Collected data entries:
>>>>>
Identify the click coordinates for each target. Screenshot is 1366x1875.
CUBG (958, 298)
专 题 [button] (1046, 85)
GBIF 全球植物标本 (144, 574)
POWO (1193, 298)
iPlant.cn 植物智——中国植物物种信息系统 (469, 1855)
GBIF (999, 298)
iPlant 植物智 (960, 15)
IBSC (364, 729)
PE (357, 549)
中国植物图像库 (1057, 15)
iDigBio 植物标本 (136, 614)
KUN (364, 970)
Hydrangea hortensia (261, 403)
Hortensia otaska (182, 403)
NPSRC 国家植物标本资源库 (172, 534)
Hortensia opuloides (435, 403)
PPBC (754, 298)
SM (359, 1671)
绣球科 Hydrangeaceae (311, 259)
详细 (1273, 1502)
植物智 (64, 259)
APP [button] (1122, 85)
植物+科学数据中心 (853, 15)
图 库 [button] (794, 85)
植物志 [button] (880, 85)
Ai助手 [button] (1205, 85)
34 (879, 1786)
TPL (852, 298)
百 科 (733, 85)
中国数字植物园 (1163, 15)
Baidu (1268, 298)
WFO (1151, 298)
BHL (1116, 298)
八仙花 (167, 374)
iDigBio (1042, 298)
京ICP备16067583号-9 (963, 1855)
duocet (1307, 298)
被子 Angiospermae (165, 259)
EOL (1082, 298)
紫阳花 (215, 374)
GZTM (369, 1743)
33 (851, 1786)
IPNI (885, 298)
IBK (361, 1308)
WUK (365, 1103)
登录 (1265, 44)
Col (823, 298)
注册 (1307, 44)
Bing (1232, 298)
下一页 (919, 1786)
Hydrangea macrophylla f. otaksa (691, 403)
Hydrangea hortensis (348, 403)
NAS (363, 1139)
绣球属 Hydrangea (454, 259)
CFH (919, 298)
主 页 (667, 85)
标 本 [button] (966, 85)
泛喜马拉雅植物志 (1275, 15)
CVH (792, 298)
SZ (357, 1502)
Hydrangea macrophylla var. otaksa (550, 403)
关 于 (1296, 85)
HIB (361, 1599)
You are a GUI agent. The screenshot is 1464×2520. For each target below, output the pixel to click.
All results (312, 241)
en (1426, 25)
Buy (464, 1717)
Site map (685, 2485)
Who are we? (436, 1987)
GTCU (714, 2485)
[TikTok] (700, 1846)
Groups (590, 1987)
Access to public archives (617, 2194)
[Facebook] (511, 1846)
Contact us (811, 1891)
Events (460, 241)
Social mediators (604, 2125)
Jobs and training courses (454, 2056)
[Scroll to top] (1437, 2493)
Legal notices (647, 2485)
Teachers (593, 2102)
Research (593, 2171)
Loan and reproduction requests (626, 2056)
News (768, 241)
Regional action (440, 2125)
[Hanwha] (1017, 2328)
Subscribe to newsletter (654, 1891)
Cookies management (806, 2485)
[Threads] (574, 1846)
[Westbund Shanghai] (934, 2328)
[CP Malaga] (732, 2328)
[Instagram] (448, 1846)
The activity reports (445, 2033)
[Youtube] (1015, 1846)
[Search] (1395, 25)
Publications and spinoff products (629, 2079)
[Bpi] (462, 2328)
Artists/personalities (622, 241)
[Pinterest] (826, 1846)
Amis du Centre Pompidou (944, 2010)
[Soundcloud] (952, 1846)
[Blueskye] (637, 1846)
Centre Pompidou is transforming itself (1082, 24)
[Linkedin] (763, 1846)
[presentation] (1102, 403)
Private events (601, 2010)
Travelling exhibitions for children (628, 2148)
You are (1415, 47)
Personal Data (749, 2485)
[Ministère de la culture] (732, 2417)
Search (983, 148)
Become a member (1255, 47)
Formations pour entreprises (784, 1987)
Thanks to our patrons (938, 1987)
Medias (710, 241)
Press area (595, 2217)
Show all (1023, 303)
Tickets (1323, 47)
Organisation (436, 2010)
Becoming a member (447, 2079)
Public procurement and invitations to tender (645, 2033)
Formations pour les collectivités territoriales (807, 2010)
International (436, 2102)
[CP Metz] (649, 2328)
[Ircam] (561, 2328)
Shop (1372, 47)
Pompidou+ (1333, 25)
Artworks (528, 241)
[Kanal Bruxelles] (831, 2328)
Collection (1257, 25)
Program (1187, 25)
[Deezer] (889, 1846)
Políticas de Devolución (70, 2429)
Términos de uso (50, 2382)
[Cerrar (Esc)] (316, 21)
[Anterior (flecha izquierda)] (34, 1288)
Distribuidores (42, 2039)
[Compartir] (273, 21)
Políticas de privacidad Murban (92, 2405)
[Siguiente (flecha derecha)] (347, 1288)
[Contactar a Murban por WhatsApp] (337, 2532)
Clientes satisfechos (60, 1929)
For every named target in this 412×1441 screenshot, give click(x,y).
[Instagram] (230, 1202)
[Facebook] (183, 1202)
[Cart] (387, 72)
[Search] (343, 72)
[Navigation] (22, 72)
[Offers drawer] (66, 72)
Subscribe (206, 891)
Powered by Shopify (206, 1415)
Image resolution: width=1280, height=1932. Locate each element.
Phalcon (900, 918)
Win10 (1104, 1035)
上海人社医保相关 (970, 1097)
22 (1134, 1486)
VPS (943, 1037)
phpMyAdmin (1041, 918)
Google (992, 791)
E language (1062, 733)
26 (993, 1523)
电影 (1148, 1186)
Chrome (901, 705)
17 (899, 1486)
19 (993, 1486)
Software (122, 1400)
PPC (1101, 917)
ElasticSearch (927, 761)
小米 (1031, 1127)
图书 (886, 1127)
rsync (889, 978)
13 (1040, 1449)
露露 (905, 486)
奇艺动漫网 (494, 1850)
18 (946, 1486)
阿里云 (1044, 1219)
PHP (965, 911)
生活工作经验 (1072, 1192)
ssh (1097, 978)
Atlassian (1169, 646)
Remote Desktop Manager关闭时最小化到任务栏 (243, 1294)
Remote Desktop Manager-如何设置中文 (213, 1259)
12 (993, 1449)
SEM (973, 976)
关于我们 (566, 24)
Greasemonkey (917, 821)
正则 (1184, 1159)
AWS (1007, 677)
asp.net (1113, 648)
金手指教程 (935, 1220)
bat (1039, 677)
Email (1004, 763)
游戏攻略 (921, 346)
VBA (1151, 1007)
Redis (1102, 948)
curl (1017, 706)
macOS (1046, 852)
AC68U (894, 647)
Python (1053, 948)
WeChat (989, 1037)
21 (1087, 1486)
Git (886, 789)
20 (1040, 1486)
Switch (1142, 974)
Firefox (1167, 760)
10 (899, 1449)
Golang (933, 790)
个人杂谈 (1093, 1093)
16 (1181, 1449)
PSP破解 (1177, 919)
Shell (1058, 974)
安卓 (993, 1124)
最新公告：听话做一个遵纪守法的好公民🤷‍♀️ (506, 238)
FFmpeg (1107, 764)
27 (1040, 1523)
<<<<<
Give an exact copy of the lines above, from the top of the records to the line that contains "Access to public archives (617, 2194)", taking in both ends.

Identify the click coordinates for each target. Screenshot is 1366x1875.
CUBG (958, 298)
专 题 [button] (1046, 85)
GBIF 全球植物标本 (144, 574)
POWO (1193, 298)
iPlant.cn 植物智——中国植物物种信息系统 (469, 1855)
GBIF (999, 298)
iPlant 植物智 (960, 15)
IBSC (364, 729)
PE (357, 549)
中国植物图像库 (1057, 15)
iDigBio 植物标本 (136, 614)
KUN (364, 970)
Hydrangea hortensia (261, 403)
Hortensia otaska (182, 403)
NPSRC 国家植物标本资源库 (172, 534)
Hortensia opuloides (435, 403)
PPBC (754, 298)
SM (359, 1671)
绣球科 Hydrangeaceae (311, 259)
详细 (1273, 1502)
植物智 (64, 259)
APP [button] (1122, 85)
植物+科学数据中心 (853, 15)
图 库 [button] (794, 85)
植物志 [button] (880, 85)
Ai助手 [button] (1205, 85)
34 (879, 1786)
TPL (852, 298)
百 科 (733, 85)
中国数字植物园 (1163, 15)
Baidu (1268, 298)
WFO (1151, 298)
BHL (1116, 298)
八仙花 (167, 374)
iDigBio (1042, 298)
京ICP备16067583号-9 (963, 1855)
duocet (1307, 298)
被子 Angiospermae (165, 259)
EOL (1082, 298)
紫阳花 (215, 374)
GZTM (369, 1743)
33 (851, 1786)
IPNI (885, 298)
IBK (361, 1308)
WUK (365, 1103)
登录 (1265, 44)
Col (823, 298)
注册 (1307, 44)
Bing (1232, 298)
下一页 (919, 1786)
Hydrangea macrophylla f. otaksa (691, 403)
Hydrangea hortensis (348, 403)
NAS (363, 1139)
绣球属 Hydrangea (454, 259)
CFH (919, 298)
主 页 (667, 85)
标 本 [button] (966, 85)
泛喜马拉雅植物志 (1275, 15)
CVH (792, 298)
SZ (357, 1502)
Hydrangea macrophylla var. otaksa (550, 403)
关 于 (1296, 85)
HIB (361, 1599)
You are a GUI agent. The screenshot is 1464×2520. For each target below, output the pixel to click.
All results (312, 241)
en (1426, 25)
Buy (464, 1717)
Site map (685, 2485)
Who are we? (436, 1987)
GTCU (714, 2485)
[TikTok] (700, 1846)
Groups (590, 1987)
Access to public archives (617, 2194)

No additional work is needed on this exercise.